■ Passage ■
——————

US charges 412 people over $1.3B health fraud schemes

In the midst of an addiction crisis, the US has charged 412 medical professionals for overprescribing opioids.

The pumping of hundreds of millions of doses of opioids into US communities during the past decade is blamed for a sharp surge in addiction.
TRT World and Agencies

The pumping of hundreds of millions of doses of opioids into US communities during the past decade is blamed for a sharp surge in addiction.

US authorities on Thursday slapped 412 doctors, nurses and other medical professionals with fraud charges, many for overprescribing opioids, which have stoked an expanding national addiction crisis.

Attorney General Jeff Sessions announced the charges amid what he called "the deadliest drug crisis in our history."

The charges involve doctors and others accused of operating pill mills that pump heavily addictive opioids like oxycodone into the streets through illegal prescription schemes.

The charges also target people said to have bilked the government-run Medicaid and Medicare health insurance programs for services that were never delivered, including addict rehabilitation programs, and for prescribing unnecessary drugs to patients in order to overbill the government.

In all, government losses on false billings in the fraud schemes totaled $1.3 billion, the Justice Department said.

Those charged include 56 medical doctors, six of them part of a Michigan scheme that allegedly prescribed unnecessary opioids to patients and sent $164 million in false and fraudulent claims to Medicaid.

One Houston doctor pumped out 2.5 million doses of hydrocodone and other drugs illegally as addicts and organised gangs lined up at her pain clinic daily to purchase prescriptions.

——————

■ The data ■
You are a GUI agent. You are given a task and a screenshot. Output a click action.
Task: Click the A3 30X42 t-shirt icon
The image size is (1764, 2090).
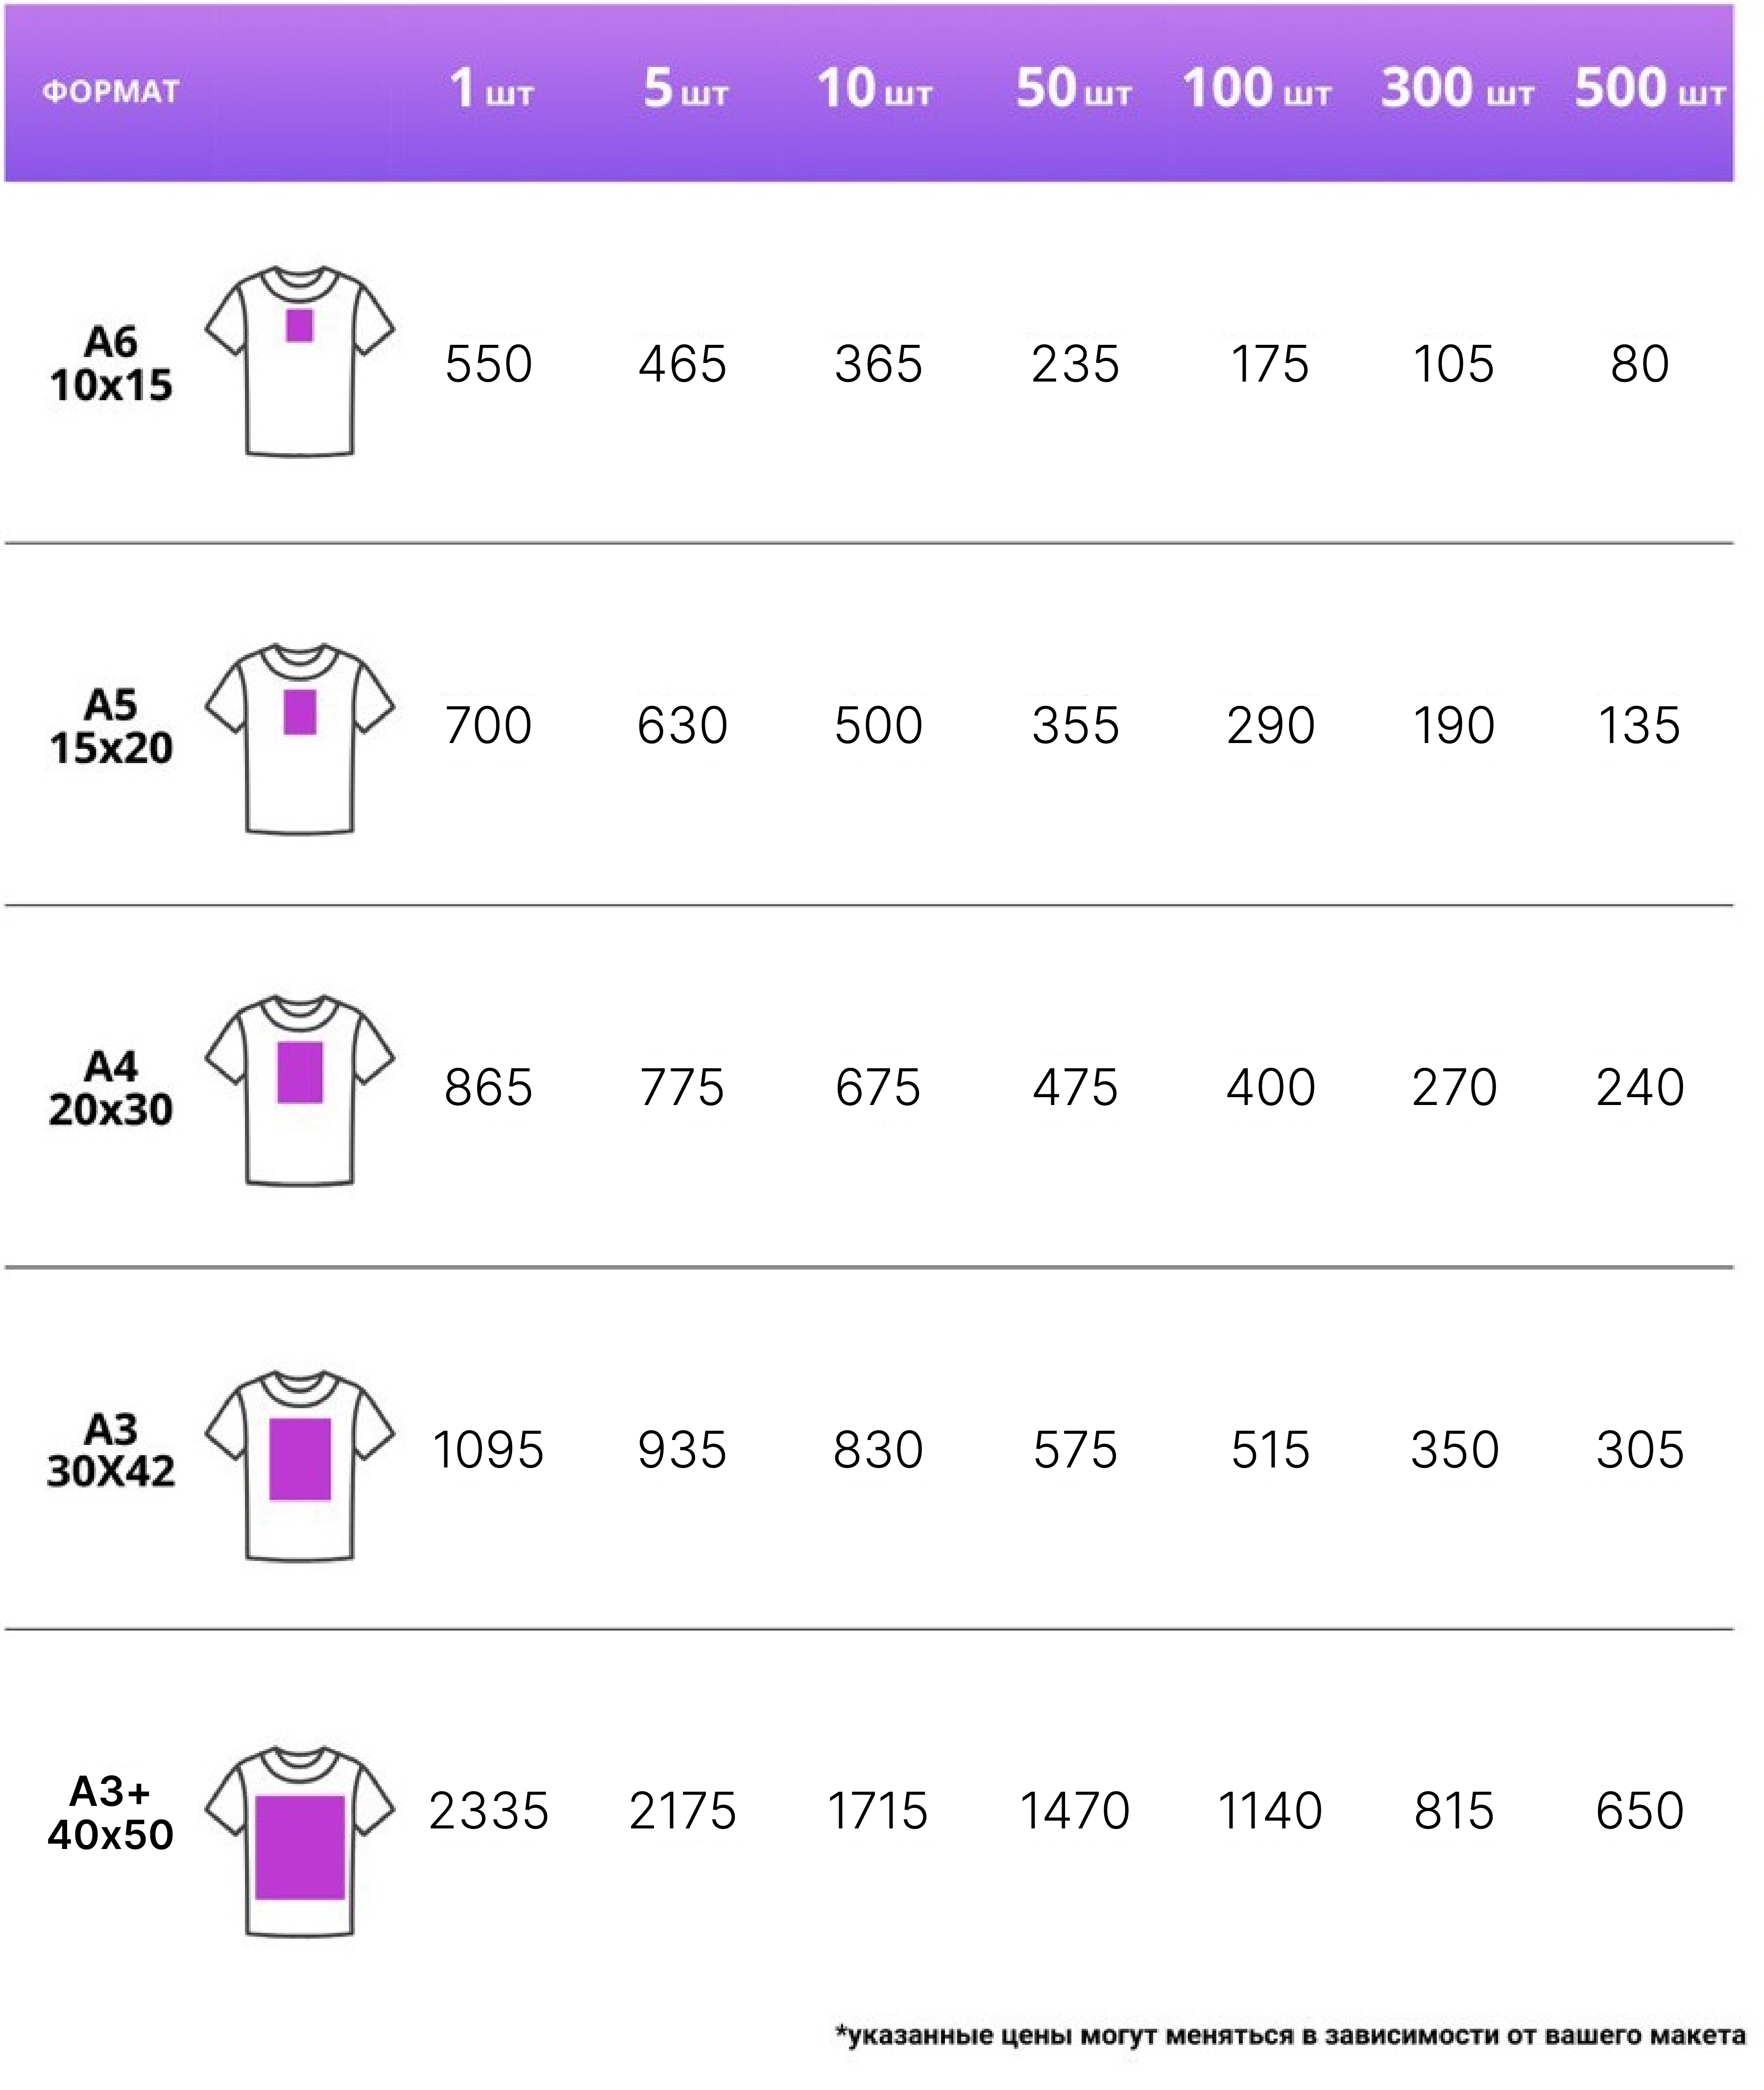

——————

■ Task goal ■
Rewrite the part of the health fraud article between "The charges involve" and "illegal prescription schemes.", inclusive, renaming "pill mills" as "rogue clinics".

■ Solved problem ■
The charges involve doctors and others accused of operating rogue clinics that pump heavily addictive opioids like oxycodone into the streets through illegal prescription schemes.